Même si nous ne vivons pas dans la même époque de contre-culture que Riley lorsqu'il a écrit son morceau le plus célèbre, il existe aujourd'hui un fort appétit pour la musique ambiante et électronique que l'on peut écouter, et pour les performances de En C lui-même. « Les gens veulent aller écouter une heure de musique transcendante », suggère Robin. « Et c'est un hommage à ce moment de paratonnerre pour Riley, où il a tout mis sur le compte de la persistance du minimalisme en tant que mouvement artistique qui a eu une si profonde influence sur la culture populaire. »

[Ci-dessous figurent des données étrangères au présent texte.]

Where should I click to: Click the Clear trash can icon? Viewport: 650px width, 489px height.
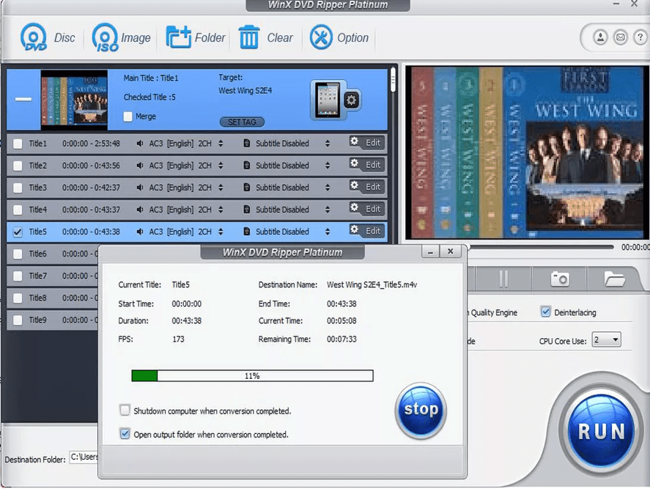249,37
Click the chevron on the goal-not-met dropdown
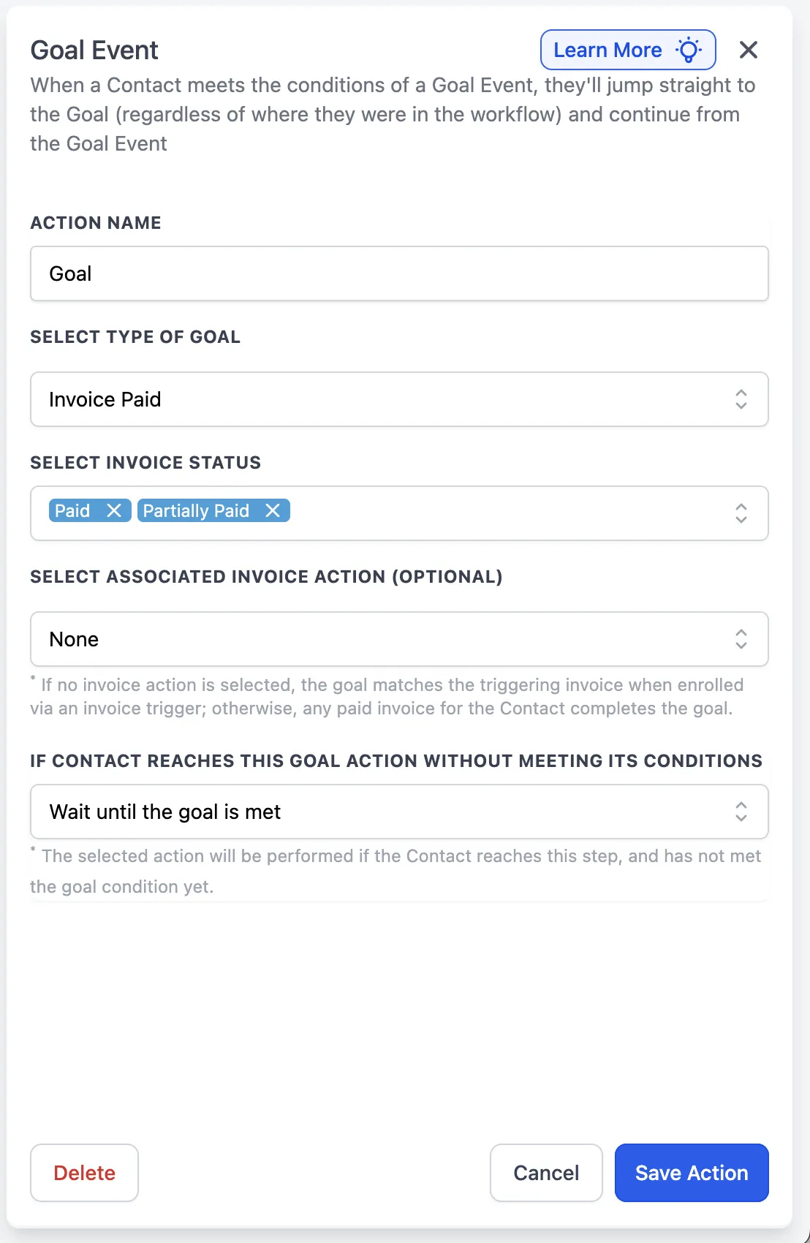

A 89 ans, Riley compose toujours tous les jours, avec vue sur le Mont Fuji depuis son domicile au Japon. Et cela ne le dérange pas de repenser à ce trajet en bus il y a si longtemps, et à l'étincelle d'inspiration qui a contribué à déclencher un mouvement musical avec un morceau de musique qui, après 60 ans, continue de fasciner de nouveaux publics et d'évoluer entre les mains de tous. qui y joue.

« En C c'est comme l'un de vos enfants », dit-il avec un petit rire ironique. « Ils sont sortis, sont devenus célèbres, ont fait de bonnes choses, ont rencontré d'autres personnes. Et cela s’est avéré être quelque chose de différent de ce que vous aviez imaginé au début.